Providentia supports four types of downloads. For detailed instructions, please visit the respective pages:

  1. Download from BSC HPC Machines

    • Downloads GHOST and non-GHOST data and model outputs from BSC HPC machines. You must have a BSC account to access this feature.

    • How to get this type of download:

      • For GHOST networks, answer y to the prompt:
        Do you want to download observational data from the BSC remote machine? (Otherwise, GHOST observational data will be retrieved from Zenodo)
        or set dl_ghost_source to bsc.

      • For non-GHOST networks and interpolated/non-interpolated model data, no special action is required.

    • To see more information, check the BSC download page.

  2. Download of network from Zenodo

    • Downloads GHOST networks from the GHOST Zenodo webpage.

    • How to get this type of download: answer n to the HPC prompt: Do you want to download observational data from the BSC remote machine? (Otherwise, GHOST observational data will be retrieved from Zenodo) or set dl_ghost_source to zenodo.

    • To see more information, check the Zenodo download page.

  3. Download of network from ACTRIS (Thredds)

    • Downloads observational networks from ACTRIS Thredds.

    • How to get this type of download: put actris/actris in the network field in your configuration.

    • To see more information, check the ACTRIS download page.

  4. Download of non-interpolated model data from the Atmosphere Data Store (ADS)

    • Downloads model outputs from the Atmosphere Data Store.

    • How to get this type of download: specify the model as cams_analysis, cams_forecast or cams_reanalysis in your configuration, and set dl_interpolated to False.

    • To see more information, check the CAMS download page.
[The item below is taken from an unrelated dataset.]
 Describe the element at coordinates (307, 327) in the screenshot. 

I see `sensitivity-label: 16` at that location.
Download configuration fields

Only the following configuration fields are used during download. All required fields must be provided.

Variable

Description

Required

Default

ghost_version

GHOST version used when a GHOST network is selected

No

1.5

network, observation, framework

Observation network to use

Yes

model, models, experiments, experiment

Model ID(s) to be interpolated

No

domain

Domain of the model, can be indicated in the model field (e.g. regional, global)

No

ensemble

Ensemble of the model, can be indicated in the model field (e.g. 000, 001)

No

species

Species to load (e.g. sconco3, pm10)

Yes

resolution

Observation data resolution (e.g. hourly, daily)

Yes

model_resolution

Model resolution if different from observations

No

Same as resolution

start_date

Start date of download (YYYYMM)

Yes

end_date

End date of download (YYYYMM)

Yes

filter_species

Optional filter to select specific species

No

Automation of the download

In order to add the download to your scripts or if you just want to make it without the user input, here are all the variables you need to have

Variable

Description

Original Question

Expected Values

dl_overwrite

Indicates whether previously downloaded files should be overwritten.
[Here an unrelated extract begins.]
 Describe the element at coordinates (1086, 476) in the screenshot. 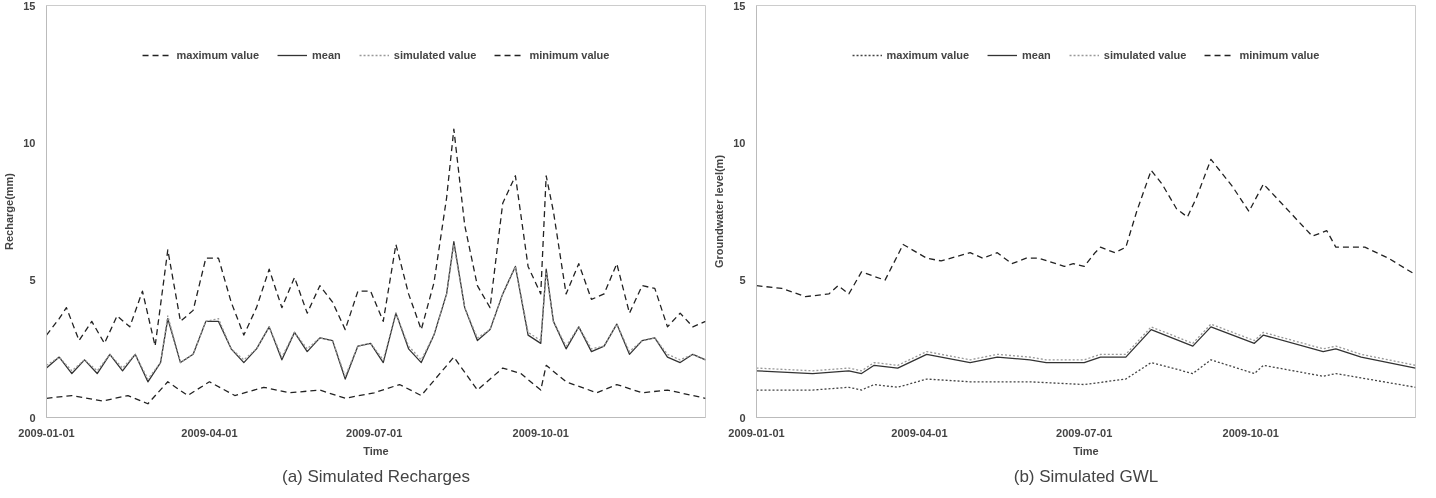

I see `text: (b) Simulated GWL` at that location.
There are some files that were already downloaded in a previous download, do you want to overwrite them ([y]/n)?

True (overwrite existing files) or False (keep existing files)

dl_ghost_source

Determines where GHOST observations are downloaded from.

Do you want to download observational data from the BSC remote machine? (Otherwise, GHOST observational data will be retrieved from Zenodo) ([y]/n)

bsc (download from BSC remote machine) or zenodo (retrieve from Zenodo)

dl_interpolated

Specifies whether the interpolated versions of the model output should be downloaded.

Model data was detected in the configuration file. Do you want to download the interpolated version? (Otherwise, the non-interpolated model data will be downloaded) ([y]/n)

True (download interpolated) or False (download non-interpolated)

dl_mode

Selects what to download when both observations and model output are present in the configuration file.

Which type of data do you want to download? Observational, modelled or both? ([both]/obs/mod)

obs (download observations), mod (download models) or both (download both)

network_type

Determines whether to use all GHOST or all non-GHOST networks when the observation field uses the * wildcard.

Do you want to download all the GHOST networks? (Otherwise all the non-GHOST networks will be downloaded) ([y]/n)

ghost (use all GHOST networks) or non-ghost (use all non-GHOST networks)

Using wildcards

You can use the * wildcard in the following fields to automatically select all available values:

  • network, observation, framework

  • model, models, experiments, experiment

  • species

  • resolution

  • start_date

  • end_date

Note: Using wildcards may result in large downloads, so use with caution.